El abogado apareció justo detrás.
—El que financió la creación de esta empresa hace doce años.
Julian quedó inmóvil.
Nunca había leído aquellos documentos.
Siempre creyó que el dinero provenía únicamente del padre de Clara como un regalo de bodas.
No era un regalo.
Era una inversión protegida.
Y el fideicomiso tenía una cláusula muy clara.
Si la beneficiaria sufría violencia económica, fraude o agresión por parte de un socio, todos los activos financiados con ese patrimonio quedaban inmediatamente bloqueados.

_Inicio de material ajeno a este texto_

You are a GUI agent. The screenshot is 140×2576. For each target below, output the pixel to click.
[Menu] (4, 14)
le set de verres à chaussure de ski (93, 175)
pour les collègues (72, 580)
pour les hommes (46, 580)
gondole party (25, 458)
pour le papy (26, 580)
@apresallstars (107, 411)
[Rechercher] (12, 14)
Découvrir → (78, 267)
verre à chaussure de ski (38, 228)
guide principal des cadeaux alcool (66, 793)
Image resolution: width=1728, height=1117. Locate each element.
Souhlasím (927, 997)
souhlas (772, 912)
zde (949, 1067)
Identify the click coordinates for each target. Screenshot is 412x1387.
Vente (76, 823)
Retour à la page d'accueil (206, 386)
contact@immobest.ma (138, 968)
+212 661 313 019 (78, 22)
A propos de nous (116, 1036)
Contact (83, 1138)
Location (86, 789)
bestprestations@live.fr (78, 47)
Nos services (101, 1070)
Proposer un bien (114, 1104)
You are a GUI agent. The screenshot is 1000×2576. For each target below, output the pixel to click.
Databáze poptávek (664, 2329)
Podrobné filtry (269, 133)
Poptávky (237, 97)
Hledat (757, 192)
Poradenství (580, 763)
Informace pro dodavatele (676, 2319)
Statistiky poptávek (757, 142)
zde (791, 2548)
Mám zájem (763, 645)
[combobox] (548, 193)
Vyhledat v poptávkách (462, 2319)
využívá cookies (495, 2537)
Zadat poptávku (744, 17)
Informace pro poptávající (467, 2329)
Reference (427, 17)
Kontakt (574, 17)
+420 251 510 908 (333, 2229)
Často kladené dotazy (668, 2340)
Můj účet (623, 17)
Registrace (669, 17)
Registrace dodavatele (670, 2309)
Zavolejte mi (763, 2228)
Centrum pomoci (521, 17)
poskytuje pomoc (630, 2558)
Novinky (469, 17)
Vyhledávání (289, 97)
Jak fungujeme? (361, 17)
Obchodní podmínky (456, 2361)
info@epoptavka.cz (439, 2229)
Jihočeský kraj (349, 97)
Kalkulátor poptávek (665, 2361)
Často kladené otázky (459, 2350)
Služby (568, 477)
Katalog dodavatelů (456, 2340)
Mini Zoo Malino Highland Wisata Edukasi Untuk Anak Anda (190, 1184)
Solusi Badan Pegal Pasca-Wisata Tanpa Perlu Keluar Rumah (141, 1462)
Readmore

Eleanor irrumpió en el hospital esa misma tarde.
—¡¿Qué hiciste?!
Gritó antes de llegar a mi habitación.
La detective Mitchell salió al pasillo.
—¿Señora Eleanor Hayes?
—Sí.
—Queda formalmente notificada de una investigación por agresión agravada.
La sonrisa desapareció del rostro de Eleanor.
—Fue un accidente.
La detective levantó la grabadora.
—Curiosamente…
La evidencia dice otra cosa.
Eleanor intentó retroceder.
Pero dos agentes ya esperaban detrás de ella.
Tres meses después comenzó el juicio.
Las cicatrices seguían visibles sobre mi cuello.
No intenté ocultarlas.
Entré al tribunal con la cabeza alta.
Julian evitó mirarme.
Eleanor permanecía sentada junto a su abogado.
Confiaban en que todo terminaría reduciéndose a una discusión familiar.
Hasta que el señor Vance pidió la palabra.
—Su señoría…
Además de la agresión, queremos incorporar nuevas pruebas relacionadas con fraude financiero.
Colocó varias carpetas sobre la mesa.
—Durante cinco años, los acusados utilizaron sobornos para obtener certificados de construcción falsificados, ocultaron deudas mediante empresas pantalla y falsificaron documentos para intentar apropiarse del patrimonio de mi clienta.
Julian levantó la cabeza de golpe.
—¿Qué?
El abogado sonrió con serenidad.
—La señora Clara guardó todos los contratos.

Todas las facturas.
Todos los correos.
Todo el papeleo que ustedes siempre ridiculizaron.
Abrió la primera carpeta.
—Y precisamente ese papeleo demuestra cada uno de sus delitos.
En ese instante, el juez comenzó a revisar el primer documento.
Julian comprendió demasiado tarde que el aceite hirviendo había dejado cicatrices sobre la piel de Clara…
Pero los documentos que ella conservó durante años estaban a punto de dejar cicatrices mucho más profundas sobre el apellido de toda su familia.